Allik thus learned what were then perceived as the old-fashioned and outdated skills of the Renaissance Great Masters, which he describes as having been “flushed out in the 70s” with the meteoric rise of modern art. He developed a passion for realism and representational art, which were not then in vogue, but ultimately have stood the test of time, and enabled him to teach his students – in the simplest of terms –“to draw well.”
Allik points out that all the top art schools in the country are now looking again for the “traditional skills” and the fact that every year LOLHS graduates are being admitted to schools like RISD, Pratt Institute, Savannah School of Art and Design (SCAD), Maryland Institute College of Art (MICA), and Parsons is testament to his focus on teaching students, in his words, “to learn to speak the language of drawing.”
Allik still insists his students take mechanical drawing working by hand with a T-square and triangle on a drafting board, rather than, as would happen in most high schools, using a computer. He emphasizes that, “being able to draw well is a very versatile talent,” citing the professions of architecture, interior and industrial design, and engineering as examples in which, “drawing is the language millions use in their daily lives.”

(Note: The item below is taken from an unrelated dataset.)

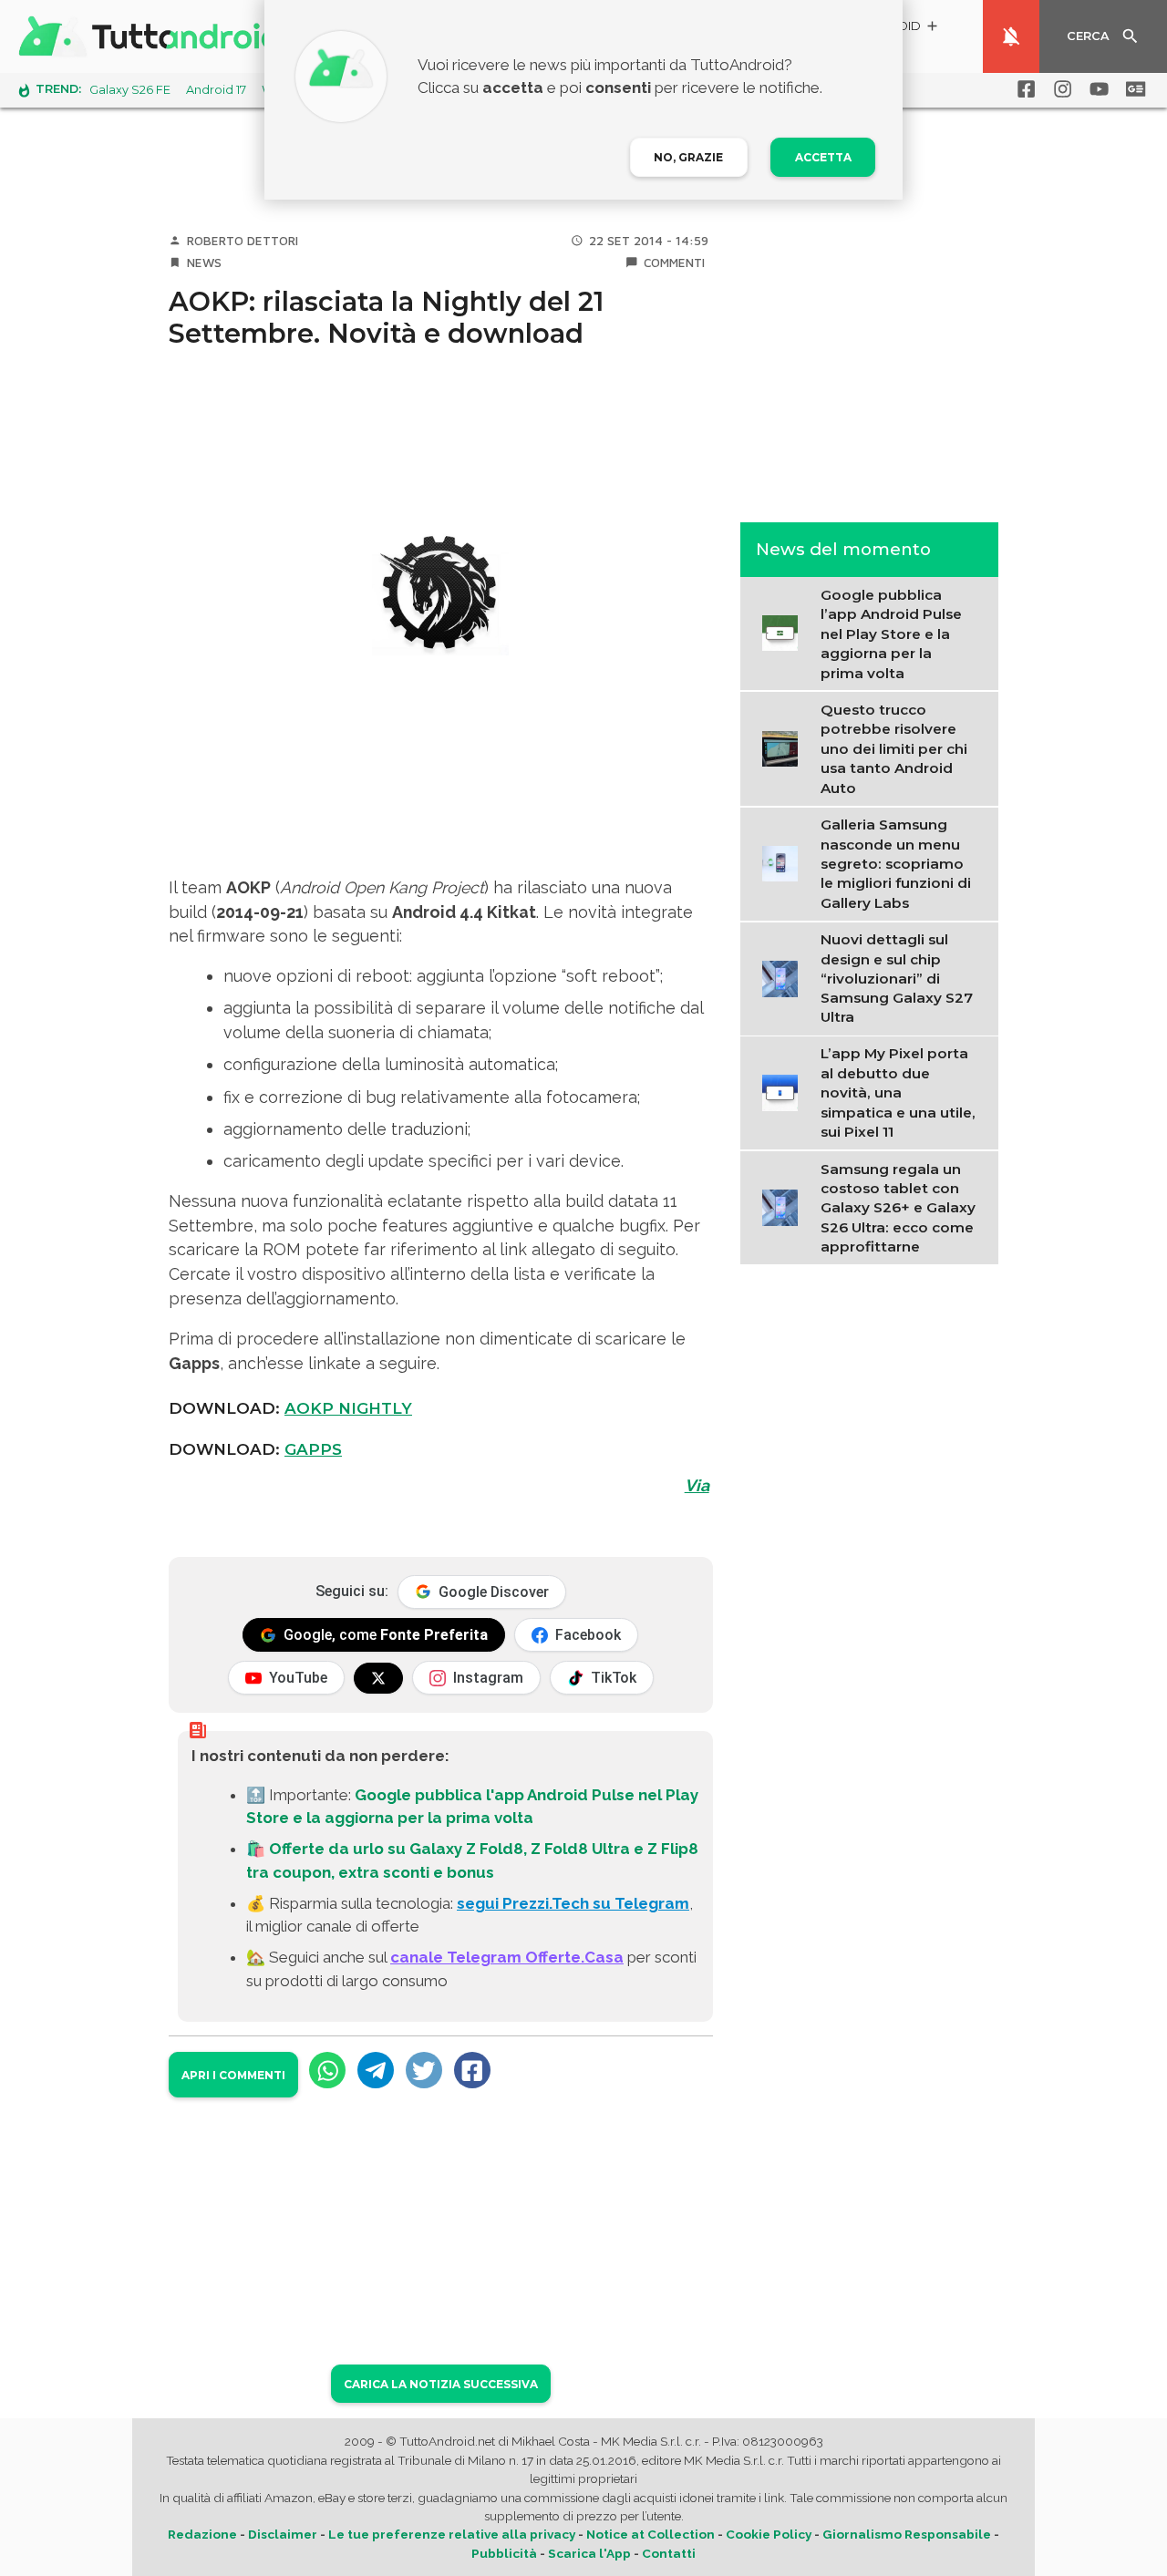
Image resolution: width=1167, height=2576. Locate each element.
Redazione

Apart from the tremendous length, depth and breadth of experience of the faculty, Raiti notes another reason the Art Department thrives at Lyme-Old Lyme is the “phenomenal support from the administration and the community.” He comments that the department is “treated with respect” in a community with a history rooted in the arts, asking rhetorically, “Where else can you be [at high school] within walking distance of a remarkable art college [Lyme Academy], the oldest art association in the country [Lyme Art Association] and a nationally-acclaimed art gallery {Florence Griswold Museum]?

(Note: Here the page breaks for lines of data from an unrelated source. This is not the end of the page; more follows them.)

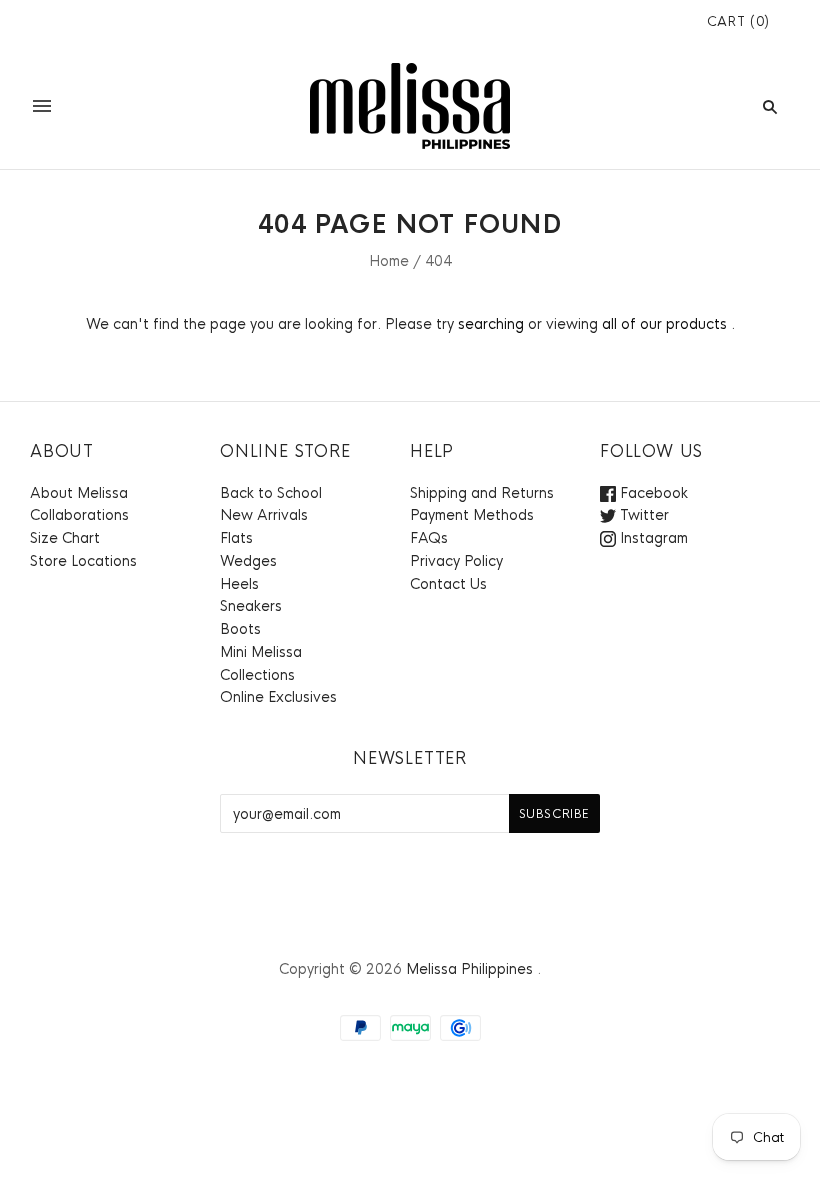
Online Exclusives (278, 697)
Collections (257, 675)
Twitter (642, 515)
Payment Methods (472, 515)
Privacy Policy (456, 561)
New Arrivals (264, 515)
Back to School (271, 493)
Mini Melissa (261, 652)
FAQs (429, 538)
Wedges (248, 561)
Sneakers (251, 606)
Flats (236, 538)
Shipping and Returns (482, 493)
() (738, 21)
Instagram (652, 538)
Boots (240, 629)
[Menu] (42, 106)
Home (389, 261)
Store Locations (83, 561)
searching (491, 324)
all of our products (664, 324)
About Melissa (79, 493)
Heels (239, 584)
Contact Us (448, 584)
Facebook (652, 493)
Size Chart (65, 538)
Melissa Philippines (469, 969)
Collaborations (79, 515)
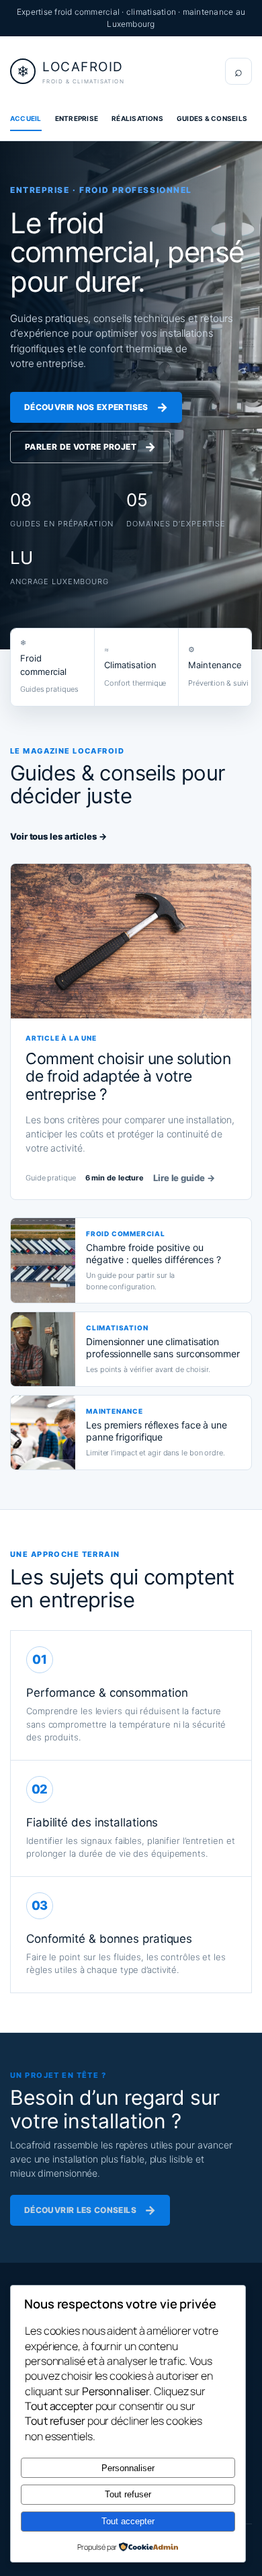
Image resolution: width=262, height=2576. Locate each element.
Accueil (26, 118)
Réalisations (137, 118)
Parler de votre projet (90, 447)
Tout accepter (128, 2521)
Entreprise (76, 118)
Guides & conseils (212, 118)
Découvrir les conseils (90, 2210)
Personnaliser (128, 2468)
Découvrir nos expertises (96, 407)
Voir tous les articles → (58, 836)
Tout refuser (128, 2494)
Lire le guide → (184, 1177)
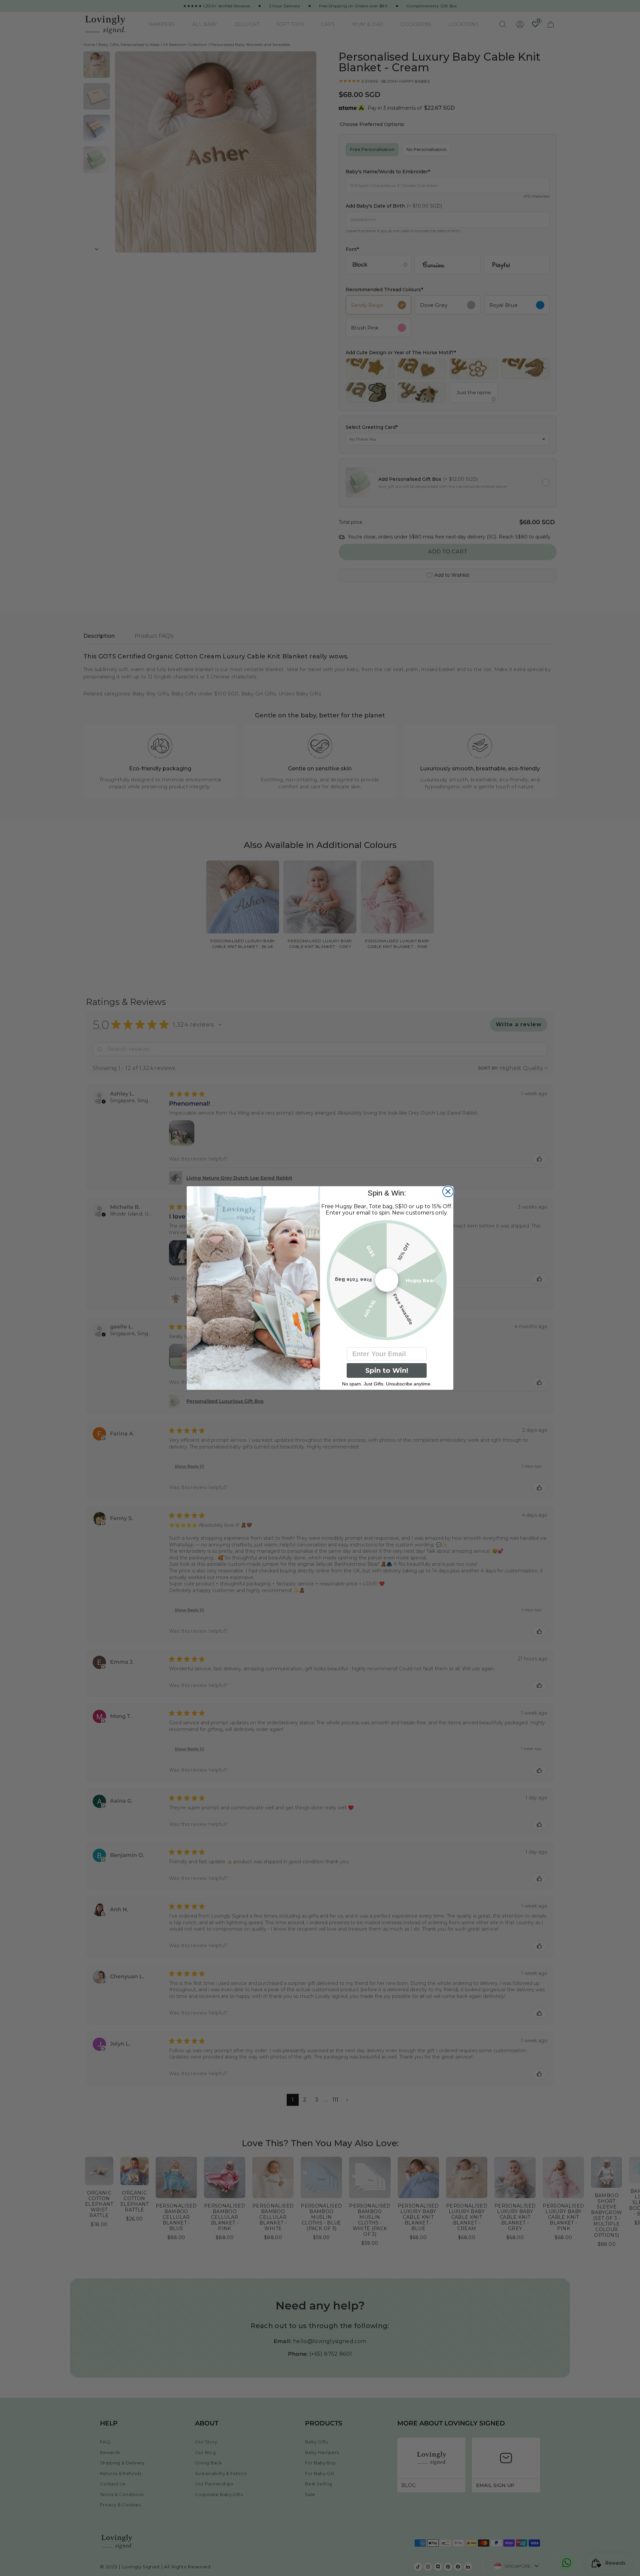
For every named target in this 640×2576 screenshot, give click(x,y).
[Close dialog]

Rick Lacey, who graduated from LOLHS in 2007, went on to receive a BFA from Lyme Academy College of Fine Arts, and is now an instructor at the college, has nothing but praise for both Allik (Lacey graduated before Raiti joined the high school) and the program at his high school. Now an acclaimed artist himself, Lacey says, “The program at the high school is truly unique in the state and perhaps even the country. Will [Allik] shows that the teaching of classical drawing methods is still extremely important … he finds ways for students to begin to understand the concepts of perspective, proportion, and composition … he really has had many years of great success at all levels.”
Lacey recalls that when Allik joined the high school, “There were only six of us in the whole program,” but now Allik has “Full classes all day long,” noting enthusiastically, “He is really on to something and the students pick up on that.” Lacey describes Allik as, “… an incredible teacher that can work with any student,” adding on a personal note, while simultaneously giving a resounding endorsement of the art program at LOLHS, “I’m so proud I went there.”
Editor’s Note: Parts of this article were previously published in the summer 2019 edition of ‘The Day Education Guide.’